OVERGENOMEN PASSAGE:
***

Voor januari 2007 worden bovendien bepaalde beperkingen van de visserij-inspanning en visserijvoorschriften vastgesteld en voor bepaalde Antarctische bestanden worden de vangstmogelijkheden en de specifieke voorschriften vastgesteld voor de in bijlage IE vermelde perioden.
Artikel 2
Toepassingsgebied
1. Tenzij anders bepaald, is deze verordening van toepassing op:
a) |
vissersvaartuigen van de Gemeenschap, (hierna „vaartuigen van de Gemeenschap” te noemen), en |
b) |
vissersvaartuigen die de vlag voeren van en geregistreerd staan in een derde land (hierna „vaartuigen van derde landen” te noemen), in wateren van de Gemeenschap (hierna „EG-wateren” te noemen). |
2. In afwijking van lid 1 is deze verordening niet van toepassing op visserijactiviteiten die uitsluitend worden uitgeoefend ten behoeve van wetenschappelijk onderzoek dat wordt uitgevoerd met toestemming en onder het gezag van de betrokken lidstaat en waarvan de Commissie en de lidstaat in de wateren waarvan het onderzoek plaatsvindt, tevoren in kennis zijn gesteld.
Artikel 3
Definities
Voor de toepassing van deze verordening gelden naast de in artikel 3 van Verordening (EG) nr. 2371/2002 vastgestelde definities de volgende definities:
a) |
„totaal toegestane vangsten” (TAC): de hoeveelheden die elk jaar van elk bestand mogen worden gevangen; |
b) |
„quotum”: een vast aandeel van de aan de Gemeenschap, de lidstaten, of derde landen toegewezen TAC; |
c) |
„internationale wateren”: wateren die niet onder de soevereiniteit of jurisdictie van enige staat vallen; |
d) |
„het gereglementeerde gebied van de NAFO”: het deel van het onder het Verdrag betreffende de visserijorganisatie voor het noordwestelijk deel van de Atlantische Oceaan (NAFO-verdrag) vallende gebied waarover de kuststaten geen soevereiniteitsrechten of jurisdictie uitoefenen; |
e) |
het „Skagerrak”: het gebied dat in het westen wordt begrensd door een lijn van de vuurtoren van Hanstholm naar die van Lindesnes, en in het zuiden door een lijn van de vuurtoren van Skagen naar die van Tistlarna en vandaar naar het dichtstbij gelegen punt op de Zweedse kust; |
f) |
het „Kattegat”: het gebied dat in het noorden wordt begrensd door een lijn van de vuurtoren van Skagen naar die van Tistlarna en vandaar naar het dichtstbij gelegen punt op de Zweedse kust, en in het zuiden door een lijn van Kaap Hasenøre naar Kaap Gniben, van Korshage naar Spodsbjerg en van Kaap Gilbjerg naar Kullen; |
g) |
„Golf van Cadiz”: het gebied van ICES-sector IXa ten oosten van 7o23′48″ WL. |
Artikel 4
Visserijzones
Voor de toepassing van deze verordening geldt de volgende afbakening van de visserijzones:
a) |
voor de zones van de ICES (Internationale Raad voor het onderzoek van de zee, International Council for the Exploration of the Sea): de afbakening van Verordening (EEG) nr. 3880/91. De toevoeging „EG‐wateren” aan een zone betekent dat alleen de EG‐wateren van die zone worden bedoeld; |
b) |
voor de zones van de CECAF (Visserijcomité voor de centraal-oostelijke Atlantische Oceaan, Fishery Committee for the Eastern Central Atlantic, of FAO-gebied 34): de afbakening van Verordening (EG) nr. 2597/95 van de Raad van 23 oktober 1995 inzake de verstrekking van statistieken van de nominale vangsten van lidstaten in bepaalde gebieden buiten de Noord-Atlantische Oceaan (25); |
c) |
voor de zones van de NAFO (Visserijorganisatie voor het noordwestelijk deel van de Atlantische Oceaan, Northwest Atlantic Fisheries Organisation): de afbakening van Verordening (EEG) nr. 2018/93 van de Raad van 30 juni 1993 inzake de indiening van statistieken van de vangsten en de visserijactiviteit van de lidstaten die in het noordwestelijk deel van de Atlantische Oceaan vissen (26); |
d) |
voor de zones van de CCAMLR (Verdrag inzake de instandhouding van de levende rijkdommen in de Antarctische wateren, Convention for the Conservation of Antarctic Marine Living Resources): de afbakening van Verordening (EG) nr. 601/2004. |
HOOFDSTUK II
VANGSTMOGELIJKHEDEN EN VISSERIJVOORSCHRIFTEN VOOR VAARTUIGEN VAN DE GEMEENSCHAP
Artikel 5
Vangstbeperkingen en toewijzingen
1. De vangstbeperkingen voor vaartuigen van de Gemeenschap in EG‐wateren of bepaalde niet‐EG‐wateren en de verdeling van deze vangstbeperkingen tussen de lidstaten, alsmede aanvullende voorwaarden overeenkomstig artikel 2 van Verordening (EG) nr. 847/96 zijn vastgesteld in bijlage I.

***

(Opgeslagen gegevens)
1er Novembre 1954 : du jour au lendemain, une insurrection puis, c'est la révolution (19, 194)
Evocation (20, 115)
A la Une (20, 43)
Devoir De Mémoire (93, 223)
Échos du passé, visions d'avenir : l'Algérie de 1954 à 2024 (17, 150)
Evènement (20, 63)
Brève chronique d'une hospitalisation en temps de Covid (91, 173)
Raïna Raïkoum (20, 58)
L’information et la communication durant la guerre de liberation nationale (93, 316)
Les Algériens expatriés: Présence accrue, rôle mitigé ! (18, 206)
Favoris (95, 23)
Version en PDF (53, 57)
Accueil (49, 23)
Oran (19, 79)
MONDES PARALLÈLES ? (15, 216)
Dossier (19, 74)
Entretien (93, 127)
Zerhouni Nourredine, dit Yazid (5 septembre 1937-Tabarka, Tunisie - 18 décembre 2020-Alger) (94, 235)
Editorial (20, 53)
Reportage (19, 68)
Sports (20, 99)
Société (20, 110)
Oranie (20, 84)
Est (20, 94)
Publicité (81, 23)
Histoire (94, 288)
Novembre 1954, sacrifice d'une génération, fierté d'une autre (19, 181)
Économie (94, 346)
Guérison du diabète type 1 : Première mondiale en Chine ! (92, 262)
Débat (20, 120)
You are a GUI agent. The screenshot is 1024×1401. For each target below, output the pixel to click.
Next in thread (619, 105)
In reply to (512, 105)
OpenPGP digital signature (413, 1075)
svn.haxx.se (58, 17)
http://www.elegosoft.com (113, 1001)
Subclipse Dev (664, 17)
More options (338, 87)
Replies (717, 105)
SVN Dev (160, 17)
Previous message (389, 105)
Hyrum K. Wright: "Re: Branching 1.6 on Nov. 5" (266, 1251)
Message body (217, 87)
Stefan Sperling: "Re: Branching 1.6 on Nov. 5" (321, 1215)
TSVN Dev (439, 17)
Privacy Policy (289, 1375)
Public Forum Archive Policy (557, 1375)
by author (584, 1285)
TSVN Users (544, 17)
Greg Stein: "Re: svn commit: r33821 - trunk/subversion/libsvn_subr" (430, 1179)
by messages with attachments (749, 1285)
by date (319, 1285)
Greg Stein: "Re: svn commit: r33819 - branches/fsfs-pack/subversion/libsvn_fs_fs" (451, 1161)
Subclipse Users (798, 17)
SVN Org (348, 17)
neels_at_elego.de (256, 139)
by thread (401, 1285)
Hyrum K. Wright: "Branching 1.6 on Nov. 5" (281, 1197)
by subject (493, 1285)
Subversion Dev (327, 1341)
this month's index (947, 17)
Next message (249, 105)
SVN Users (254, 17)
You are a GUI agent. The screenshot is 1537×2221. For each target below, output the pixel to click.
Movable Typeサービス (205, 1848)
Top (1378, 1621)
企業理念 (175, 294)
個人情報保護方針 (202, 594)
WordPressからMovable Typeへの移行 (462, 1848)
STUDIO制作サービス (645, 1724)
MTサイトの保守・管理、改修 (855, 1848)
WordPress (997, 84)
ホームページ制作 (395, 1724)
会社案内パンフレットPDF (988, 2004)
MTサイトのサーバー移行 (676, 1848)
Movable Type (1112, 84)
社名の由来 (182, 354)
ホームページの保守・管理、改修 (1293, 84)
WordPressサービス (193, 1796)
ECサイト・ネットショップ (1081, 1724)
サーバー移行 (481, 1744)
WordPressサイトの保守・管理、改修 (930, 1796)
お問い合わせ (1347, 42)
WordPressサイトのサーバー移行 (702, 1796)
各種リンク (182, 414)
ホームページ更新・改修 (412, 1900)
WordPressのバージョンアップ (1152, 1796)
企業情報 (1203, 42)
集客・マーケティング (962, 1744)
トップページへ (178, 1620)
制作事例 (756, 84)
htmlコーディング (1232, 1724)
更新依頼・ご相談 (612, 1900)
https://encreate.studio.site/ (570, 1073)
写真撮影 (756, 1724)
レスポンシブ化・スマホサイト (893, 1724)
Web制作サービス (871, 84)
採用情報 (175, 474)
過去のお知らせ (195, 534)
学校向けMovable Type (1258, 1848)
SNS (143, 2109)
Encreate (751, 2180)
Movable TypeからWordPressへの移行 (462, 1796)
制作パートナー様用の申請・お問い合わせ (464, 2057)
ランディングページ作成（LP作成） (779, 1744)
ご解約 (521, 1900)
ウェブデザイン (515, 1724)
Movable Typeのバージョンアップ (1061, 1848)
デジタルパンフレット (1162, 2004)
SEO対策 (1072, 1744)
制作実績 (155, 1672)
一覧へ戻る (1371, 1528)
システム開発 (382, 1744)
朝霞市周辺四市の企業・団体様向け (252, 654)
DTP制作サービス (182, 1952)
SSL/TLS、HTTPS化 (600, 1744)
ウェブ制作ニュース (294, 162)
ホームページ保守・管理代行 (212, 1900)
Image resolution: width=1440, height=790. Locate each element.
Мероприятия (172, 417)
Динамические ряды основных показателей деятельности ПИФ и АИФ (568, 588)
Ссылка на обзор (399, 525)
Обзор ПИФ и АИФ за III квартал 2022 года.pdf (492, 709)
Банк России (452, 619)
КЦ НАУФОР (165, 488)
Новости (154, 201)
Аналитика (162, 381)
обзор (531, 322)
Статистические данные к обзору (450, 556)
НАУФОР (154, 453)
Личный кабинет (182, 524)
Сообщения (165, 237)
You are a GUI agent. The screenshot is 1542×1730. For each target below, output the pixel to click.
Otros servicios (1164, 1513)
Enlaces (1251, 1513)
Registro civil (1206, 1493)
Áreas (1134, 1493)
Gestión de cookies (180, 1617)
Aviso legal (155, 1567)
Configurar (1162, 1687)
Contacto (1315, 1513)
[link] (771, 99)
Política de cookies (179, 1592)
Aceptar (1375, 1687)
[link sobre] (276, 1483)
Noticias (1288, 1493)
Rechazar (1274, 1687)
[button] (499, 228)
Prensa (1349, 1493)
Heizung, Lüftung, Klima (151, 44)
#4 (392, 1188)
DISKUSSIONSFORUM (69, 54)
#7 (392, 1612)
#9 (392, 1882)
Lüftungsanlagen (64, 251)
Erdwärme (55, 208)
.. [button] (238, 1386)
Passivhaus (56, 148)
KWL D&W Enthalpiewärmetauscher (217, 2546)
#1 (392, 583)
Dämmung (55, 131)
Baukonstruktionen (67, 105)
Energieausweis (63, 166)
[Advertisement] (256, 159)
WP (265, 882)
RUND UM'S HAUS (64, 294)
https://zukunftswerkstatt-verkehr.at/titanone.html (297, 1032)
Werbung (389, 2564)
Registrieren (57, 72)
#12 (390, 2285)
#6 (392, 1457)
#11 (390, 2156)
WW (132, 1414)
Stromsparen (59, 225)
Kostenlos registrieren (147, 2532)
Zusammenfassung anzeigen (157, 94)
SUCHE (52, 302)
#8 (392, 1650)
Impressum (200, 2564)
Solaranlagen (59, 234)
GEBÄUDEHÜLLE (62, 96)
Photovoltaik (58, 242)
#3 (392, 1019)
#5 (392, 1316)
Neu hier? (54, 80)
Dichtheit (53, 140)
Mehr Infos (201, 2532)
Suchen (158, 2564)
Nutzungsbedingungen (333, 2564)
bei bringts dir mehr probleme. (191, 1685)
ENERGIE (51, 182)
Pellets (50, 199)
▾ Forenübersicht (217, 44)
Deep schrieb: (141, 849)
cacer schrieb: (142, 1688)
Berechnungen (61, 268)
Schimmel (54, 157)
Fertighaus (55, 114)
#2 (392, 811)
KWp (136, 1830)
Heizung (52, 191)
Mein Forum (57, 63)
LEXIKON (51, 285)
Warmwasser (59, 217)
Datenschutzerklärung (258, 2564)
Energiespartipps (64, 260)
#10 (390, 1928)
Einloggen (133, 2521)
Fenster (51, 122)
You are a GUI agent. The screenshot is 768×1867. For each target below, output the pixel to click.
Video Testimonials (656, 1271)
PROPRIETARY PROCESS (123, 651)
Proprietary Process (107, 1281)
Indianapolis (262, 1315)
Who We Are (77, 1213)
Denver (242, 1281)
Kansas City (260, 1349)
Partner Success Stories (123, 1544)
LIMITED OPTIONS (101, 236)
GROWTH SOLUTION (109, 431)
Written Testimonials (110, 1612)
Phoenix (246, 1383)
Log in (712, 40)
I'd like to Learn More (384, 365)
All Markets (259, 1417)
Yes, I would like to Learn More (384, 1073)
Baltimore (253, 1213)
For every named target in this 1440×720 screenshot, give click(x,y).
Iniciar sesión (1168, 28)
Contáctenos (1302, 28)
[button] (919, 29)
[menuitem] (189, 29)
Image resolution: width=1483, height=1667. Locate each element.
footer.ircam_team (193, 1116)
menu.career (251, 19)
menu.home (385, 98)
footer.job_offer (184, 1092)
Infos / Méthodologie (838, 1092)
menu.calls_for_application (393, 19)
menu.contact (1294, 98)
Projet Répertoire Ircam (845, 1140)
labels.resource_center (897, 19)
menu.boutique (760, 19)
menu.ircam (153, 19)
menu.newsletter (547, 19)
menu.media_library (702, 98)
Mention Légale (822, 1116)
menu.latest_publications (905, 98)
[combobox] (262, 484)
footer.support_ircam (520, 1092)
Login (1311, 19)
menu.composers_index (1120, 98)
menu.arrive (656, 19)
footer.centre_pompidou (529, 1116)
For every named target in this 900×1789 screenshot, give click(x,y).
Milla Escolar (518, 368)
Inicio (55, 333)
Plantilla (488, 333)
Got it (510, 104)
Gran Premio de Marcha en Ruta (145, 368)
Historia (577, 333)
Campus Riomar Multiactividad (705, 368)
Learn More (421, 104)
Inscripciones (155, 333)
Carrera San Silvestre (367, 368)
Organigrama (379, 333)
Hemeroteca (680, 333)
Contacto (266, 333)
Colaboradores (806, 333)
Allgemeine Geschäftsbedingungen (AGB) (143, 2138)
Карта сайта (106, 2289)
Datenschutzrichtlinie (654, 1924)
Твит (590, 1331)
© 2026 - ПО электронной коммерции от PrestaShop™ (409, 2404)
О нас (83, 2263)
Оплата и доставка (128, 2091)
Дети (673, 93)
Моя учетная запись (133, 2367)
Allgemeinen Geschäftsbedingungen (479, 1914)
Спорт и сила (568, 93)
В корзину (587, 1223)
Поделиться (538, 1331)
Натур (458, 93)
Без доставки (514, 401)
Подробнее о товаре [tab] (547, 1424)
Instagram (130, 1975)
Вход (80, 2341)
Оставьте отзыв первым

***

OPDRACHTDOEL: Zet de tekst van de visserijverordening voort, aansluitend op de laatste zin van de overgenomen passage.

RESULTAAT OEFENING:
2. Vaartuigen van de Gemeenschap mogen, met inachtneming van de in bijlage I vastgestelde quota en de in de artikelen 10, 17 en 18 vastgestelde voorschriften, vissen in de wateren die onder de visserij-jurisdictie vallen van de Faeröer, Groenland, IJsland en Noorwegen, en in de visserijzone rond Jan Mayen.
3. De Commissie stopt onmiddellijk de visserijactiviteiten in verband met ansjovis in deelgebied VIII, indien het WTECV laat weten dat de biomassa van de paaipopulatie in de paaitijd van 2006 minder dan 28 000 ton bedraagt.
4. De Commissie stelt de definitieve vangstbeperkingen voor de zandspieringvisserij in de ICES-sectoren IIa (EG-wateren), IIIa, en deelgebied IV (EG-wateren) vast volgens de regels in punt 6, van bijlage IID.
5. De Commissie stelt de vangstmogelijkheden voor lodde in de zones V en XIV (wateren van Groenland) voor de Gemeenschap vast op 7,7% van de TAC voor lodde, zodra de TAC is vastgesteld.
6. De vangstbeperkingen voor de bestanden zeeduivel in de zones IIa (EG-wateren) en IV (EG-wateren) alsmede in de zone Vb (EG-wateren), VI, XII en XIV, kunnen door de Commissie worden herzien volgens de procedure van artikel 30, lid 2, van Verordening (EG) nr. 2371/2002, nadat het WTECV de gegevens betreffende de waargenomen vangst per eenheid van inspanning voor het eerste kwartaal van 2006 heeft geanalyseerd.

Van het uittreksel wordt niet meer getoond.